List every person named in the Manuel Ortiz Guerrero biography below, other than Ortiz Guerrero himself.

#### Text under study
# # #

Manuel Ortiz Guerrero

Manuel Ortiz Guerrero
Background information
Birth name Manuel Ortiz Guerrero
Born (1897-07-16)July 16, 1897
Villarrica del Espíritu Santo, Paraguay
Died August 5, 1933(1933-08-05) (aged 36)
Buenos Aires, Argentina
Occupation(s) Poet

Manuel Ortiz Guerrero (16 July 1897 – 5 August 1933) was a Paraguayan poet and musician

Biography

Guerrero was born at Ybaroty, a neighborhood in the city of Villarrica del Espíritu Santo, Paraguay. He was the son of Vicente Ortiz and Susana Guerrero, who died after giving birth. He was raised by his grandmother, Florencia Ortiz. He realized his first studies in a school in Villarrica, characterized by his interest in scholar work.

He was shy and not very social. In Colegio Nacional de Villarrica he evolved as a poet, and developed his first verses. His classmates then started calling him Manú, nickname by which he would be immortalized.

He arrived in Asunción in 1914, where he studied in the Colegio Nacional de la Capital and gained a status of poet and leader of a whole generation.

He published his first poems in the Revista del Centro Estudiantil student centre magazine. Soon, local newspapers showed interest in him and allowed him popularity and audience. One of his best pieces, “Loca”, was published in the magazine Letras. He lived with his friend and also poet Guillermo Molinas Rolón.

# # #

#### Data section
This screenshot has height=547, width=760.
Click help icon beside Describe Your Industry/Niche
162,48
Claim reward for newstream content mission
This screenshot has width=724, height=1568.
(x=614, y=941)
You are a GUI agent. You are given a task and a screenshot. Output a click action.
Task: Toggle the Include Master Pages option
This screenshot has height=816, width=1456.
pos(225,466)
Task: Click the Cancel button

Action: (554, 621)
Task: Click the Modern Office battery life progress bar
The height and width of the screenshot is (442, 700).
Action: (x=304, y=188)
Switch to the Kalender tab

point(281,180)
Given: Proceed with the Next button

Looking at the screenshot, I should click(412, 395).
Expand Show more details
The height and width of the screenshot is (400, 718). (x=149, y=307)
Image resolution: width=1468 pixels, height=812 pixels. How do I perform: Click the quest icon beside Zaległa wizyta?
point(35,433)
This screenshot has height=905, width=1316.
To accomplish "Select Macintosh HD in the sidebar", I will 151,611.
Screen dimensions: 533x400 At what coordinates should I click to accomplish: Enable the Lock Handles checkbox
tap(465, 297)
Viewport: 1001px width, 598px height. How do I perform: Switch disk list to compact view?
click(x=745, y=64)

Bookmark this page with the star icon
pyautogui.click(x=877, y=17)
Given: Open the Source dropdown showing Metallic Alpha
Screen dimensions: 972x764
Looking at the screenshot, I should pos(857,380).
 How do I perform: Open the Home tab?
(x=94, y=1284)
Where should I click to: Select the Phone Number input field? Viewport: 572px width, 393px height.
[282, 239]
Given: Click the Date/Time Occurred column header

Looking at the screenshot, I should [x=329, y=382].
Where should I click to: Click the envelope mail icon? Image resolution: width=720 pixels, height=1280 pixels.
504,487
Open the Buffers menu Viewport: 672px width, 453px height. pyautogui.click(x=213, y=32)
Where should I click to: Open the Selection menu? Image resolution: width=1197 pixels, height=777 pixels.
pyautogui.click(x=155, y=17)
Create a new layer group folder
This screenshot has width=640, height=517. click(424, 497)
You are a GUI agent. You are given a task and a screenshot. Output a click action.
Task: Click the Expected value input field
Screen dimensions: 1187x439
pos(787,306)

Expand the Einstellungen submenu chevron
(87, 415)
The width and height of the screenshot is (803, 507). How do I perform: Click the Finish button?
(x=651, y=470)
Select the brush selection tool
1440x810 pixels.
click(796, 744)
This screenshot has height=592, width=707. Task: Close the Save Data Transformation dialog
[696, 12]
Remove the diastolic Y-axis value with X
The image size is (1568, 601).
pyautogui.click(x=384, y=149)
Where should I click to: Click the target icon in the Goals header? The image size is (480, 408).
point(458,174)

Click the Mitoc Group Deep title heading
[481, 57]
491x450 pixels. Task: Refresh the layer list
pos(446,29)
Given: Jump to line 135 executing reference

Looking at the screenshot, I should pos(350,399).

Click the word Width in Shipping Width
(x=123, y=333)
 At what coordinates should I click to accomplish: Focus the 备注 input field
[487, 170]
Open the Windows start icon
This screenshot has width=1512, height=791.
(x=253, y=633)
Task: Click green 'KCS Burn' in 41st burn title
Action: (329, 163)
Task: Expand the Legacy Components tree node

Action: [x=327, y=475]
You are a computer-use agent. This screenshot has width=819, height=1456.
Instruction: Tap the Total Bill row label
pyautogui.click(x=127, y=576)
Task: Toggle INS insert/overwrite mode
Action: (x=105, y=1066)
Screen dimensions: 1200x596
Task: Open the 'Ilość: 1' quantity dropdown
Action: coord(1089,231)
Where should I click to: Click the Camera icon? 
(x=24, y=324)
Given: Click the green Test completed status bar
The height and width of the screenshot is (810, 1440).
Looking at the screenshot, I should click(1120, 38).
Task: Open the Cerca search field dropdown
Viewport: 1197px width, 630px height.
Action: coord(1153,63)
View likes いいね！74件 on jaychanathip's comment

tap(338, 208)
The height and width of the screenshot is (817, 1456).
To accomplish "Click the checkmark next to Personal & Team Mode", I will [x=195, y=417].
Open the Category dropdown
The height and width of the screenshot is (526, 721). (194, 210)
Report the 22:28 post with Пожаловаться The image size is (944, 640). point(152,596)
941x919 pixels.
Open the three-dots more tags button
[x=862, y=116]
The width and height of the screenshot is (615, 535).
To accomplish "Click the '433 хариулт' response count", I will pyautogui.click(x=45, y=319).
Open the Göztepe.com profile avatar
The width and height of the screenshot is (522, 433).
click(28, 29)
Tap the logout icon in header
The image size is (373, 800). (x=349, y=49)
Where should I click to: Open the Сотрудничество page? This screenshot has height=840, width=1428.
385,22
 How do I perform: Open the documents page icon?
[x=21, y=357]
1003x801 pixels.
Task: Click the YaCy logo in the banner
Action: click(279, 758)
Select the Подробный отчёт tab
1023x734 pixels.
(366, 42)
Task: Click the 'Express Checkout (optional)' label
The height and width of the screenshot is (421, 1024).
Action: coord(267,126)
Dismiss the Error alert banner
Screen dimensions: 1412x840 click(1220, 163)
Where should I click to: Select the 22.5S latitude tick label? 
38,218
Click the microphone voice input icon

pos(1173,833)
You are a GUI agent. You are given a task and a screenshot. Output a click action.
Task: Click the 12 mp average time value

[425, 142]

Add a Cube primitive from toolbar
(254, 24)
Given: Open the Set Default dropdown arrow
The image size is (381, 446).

# # #

#### Result below
Vicente Ortiz, Susana Guerrero, Florencia Ortiz, Guillermo Molinas Rolón